Parameter converters

In order to inject a parameter into a type not covered by automatic conversion, you can define a custom parameter converter for the type. A parameter converter is a JAX-RS extension that enables you to define conversion from String to a custom type, and also in the reverse direction, from the custom type to a String.

Factory pattern

The JAX-RS parameter converter mechanism uses a factory pattern. So, instead of registering a parameter converter directly, you must register a parameter converter provider (of type, javax.ws.rs.ext.ParamConverterProvider), which creates a parameter converter (of type, javax.ws.rs.ext.ParamConverter) on demand.

ParamConverter interface

The javax.ws.rs.ext.ParamConverter interface is defined as follows:
// Java
package javax.ws.rs.ext;

import java.lang.annotation.Documented;
import java.lang.annotation.ElementType;
import java.lang.annotation.Retention;
import java.lang.annotation.RetentionPolicy;
import java.lang.annotation.Target;

import javax.ws.rs.DefaultValue;

public interface ParamConverter<T> {

    @Target({ElementType.TYPE})
    @Retention(RetentionPolicy.RUNTIME)
    @Documented
    public static @interface Lazy {}

    public T fromString(String value);

    public String toString(T value);
}
To implement your own ParamConverter class, you must implement this interface, overriding the fromString method (to convert the parameter string to your target type) and the toString method (to convert your target type back to a string).

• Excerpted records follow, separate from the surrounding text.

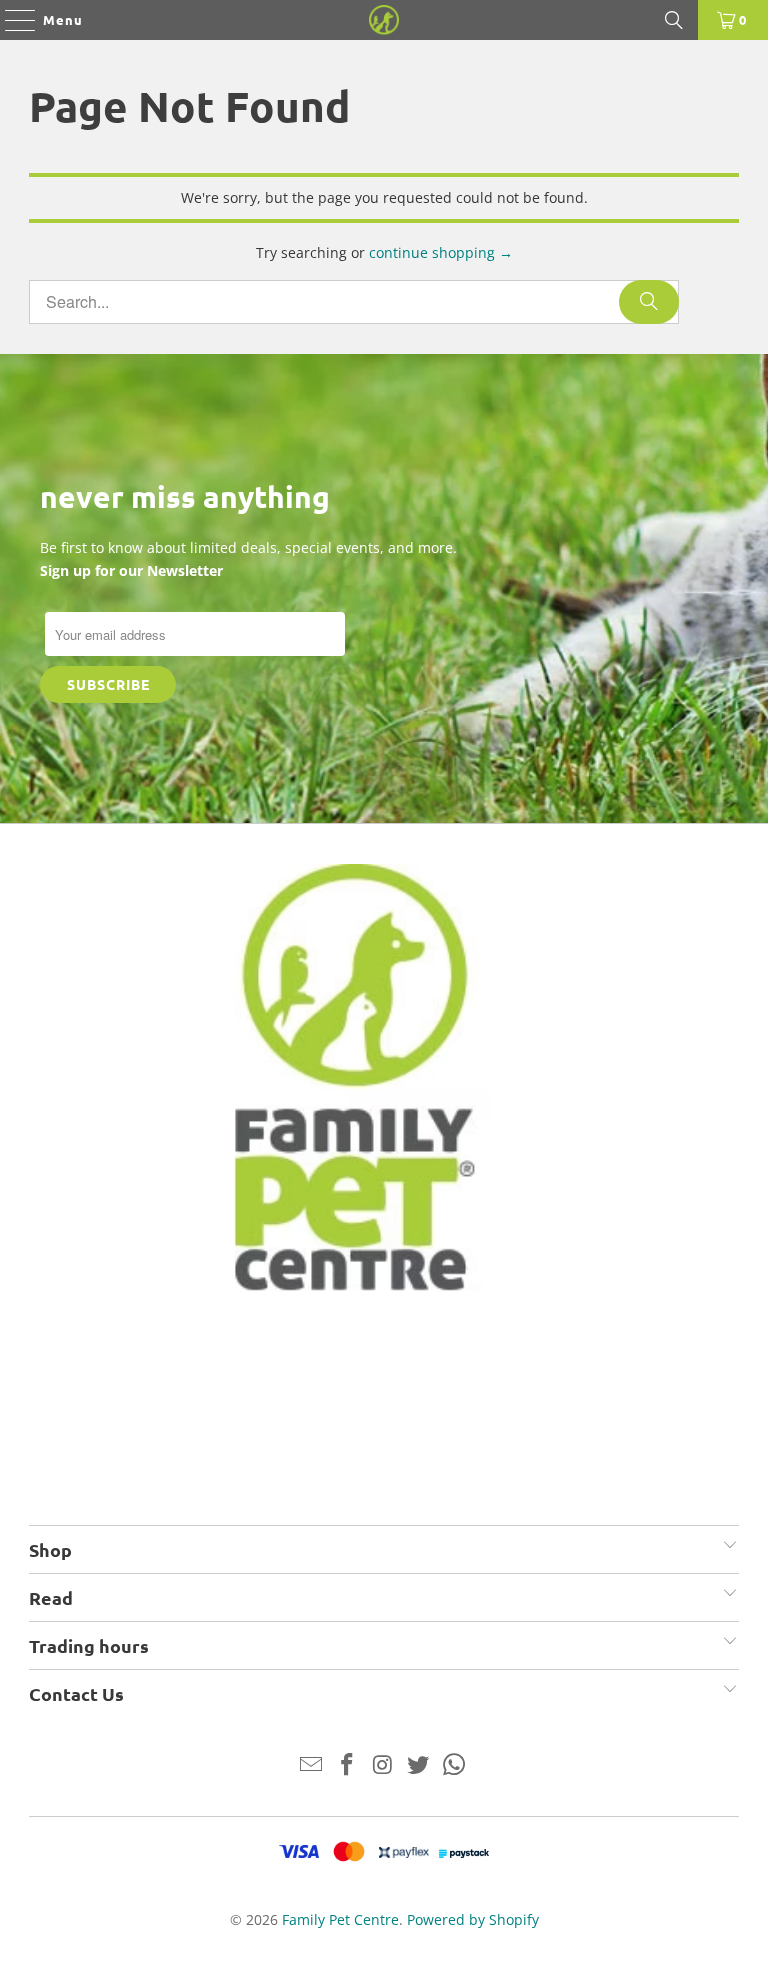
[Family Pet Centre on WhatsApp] (455, 1765)
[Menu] (10, 20)
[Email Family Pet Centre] (312, 1765)
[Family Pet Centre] (384, 20)
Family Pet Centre (340, 1919)
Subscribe (108, 684)
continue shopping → (441, 252)
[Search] (674, 20)
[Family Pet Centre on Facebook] (347, 1765)
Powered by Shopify (473, 1919)
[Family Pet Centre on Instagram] (383, 1765)
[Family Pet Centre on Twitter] (419, 1765)
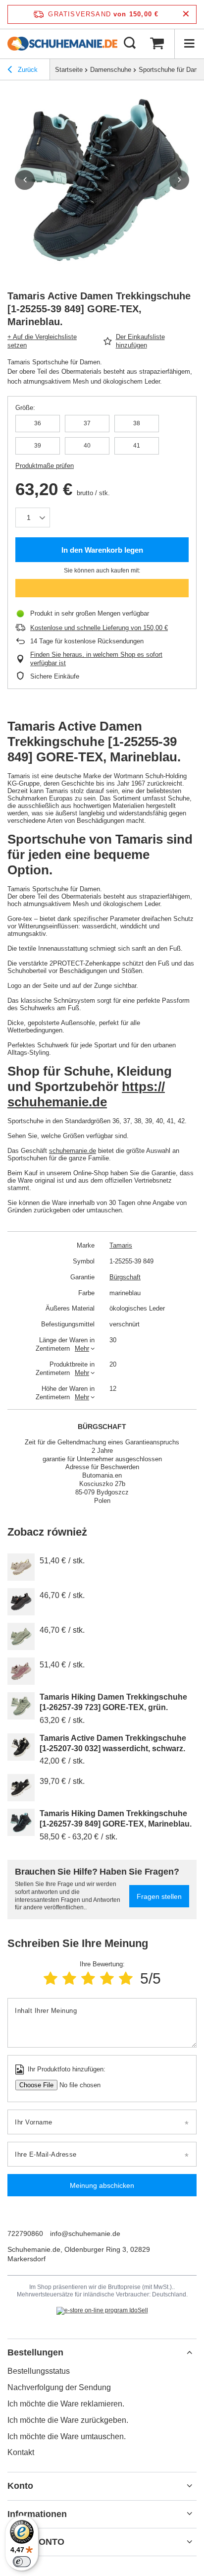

ParamConverterProvider interface

The javax.ws.rs.ext.ParamConverterProvider interface is defined as follows:
// Java
package javax.ws.rs.ext;

import java.lang.annotation.Annotation;
import java.lang.reflect.Type;

public interface ParamConverterProvider {
    public <T> ParamConverter<T> getConverter(Class<T> rawType, Type genericType, Annotation annotations[]);
}
To implement your own ParamConverterProvider class, you must implement this interface, overriding the getConverter method, which is a factory method that creates ParamConverter instances.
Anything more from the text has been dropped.